Platforms

Rhino

The RHINO (Reconfigurable Hardware Interface for computatioN and radiO) project is an Open Source effort at the University of Cape Town in South Africa to provide a hardware platform and software toolchain for SDR which is both easy to use, easy to learn and affordable to a broad audience. It is hoped that this effort will consolidate and enhance the teaching and research resources available for SDR.

Rhino follows the same fundamental computer architecture as the current ROACH based CASPER hardware; namely a single FPGA element with memory, high speed communication, and IO expansion slots, all controlled via a processor running the BORPH operating system. Below is an overview of the rhino architecture




NetFPGA

The NetFPGA is a line-rate, flexible, and open platform for research, and classroom experimentation. More than 1,000 NetFPGA systems have been deployed at over 150 institutions in over 15 countries around the world.

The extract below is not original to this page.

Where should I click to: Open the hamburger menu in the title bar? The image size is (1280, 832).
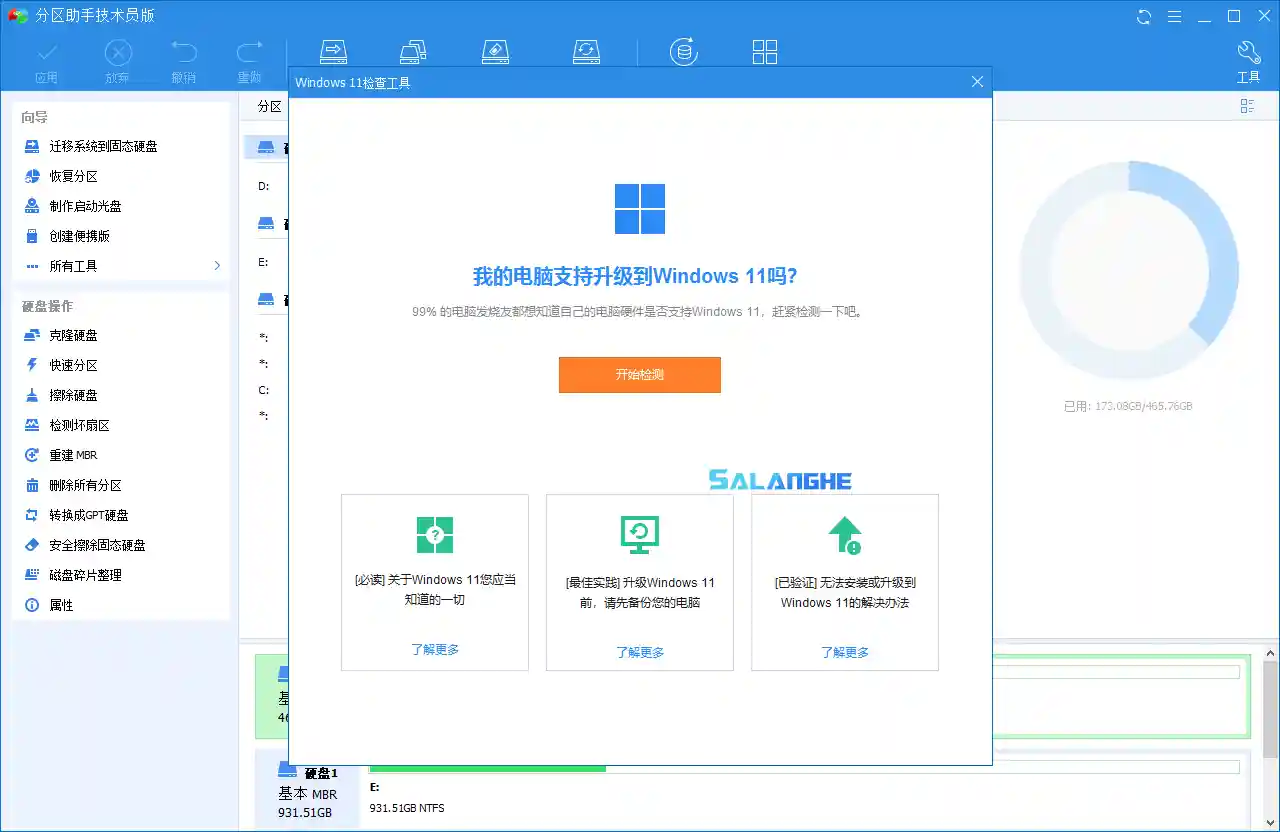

The NetFPGA is a PCI card that contains a large Xilinx FPGA, 4 Gigabit Ethernet ports, Static RAM (SRAM), Double-Date Rate (DDR2) Dynamic RAM (DRAM). The card design is open-source and the hardware is made available at very low cost through donations of gifts and Silicon chips by sponsors of the NetFPGA project. The NetFPGA enables researchers and students to build working prototypes of high-speed, hardware-accelerated networking systems. The NetFPGA has been used in the teachers in the classroom to help students learn how to build Gigabit Ethernet (GigE) switches and Internet Protocol (IP) routers. It has also been used by researchers to prototype new modules that use hardware rather than software to forward packets.




ROACH / ROACH-2

ROACH is a Virtex5-based upgrade to current CASPER hardware. It merges aspects from the IBOB and BEE2 platforms into a single board. The CX4/XAUI/10GbE interfaces of both are kept, while combining the Z-DOK daughter board interface of the IBOB with the high bandwidth/capacity DRAM memory and standalone usage model of the BEE2. ROACH is a single-FPGA board, dispensing with the on-board inter-FPGA links in favor of 10GbE interfaces for all cross-FPGA communications.

ROACH-2 was designed as the sequel to ROACH 1 using the new Xilinx Virtex-6 series of FPGAs. It maintains all the aspects that made ROACH 1 a success, but increase the overall performance in terms of processing power, IO throughput and memory bandwidth. It uses the same PowerPC 440EPx present on the ROACH 1 but adds a unified JTAG interface provided through an FTDI FT4232H IC.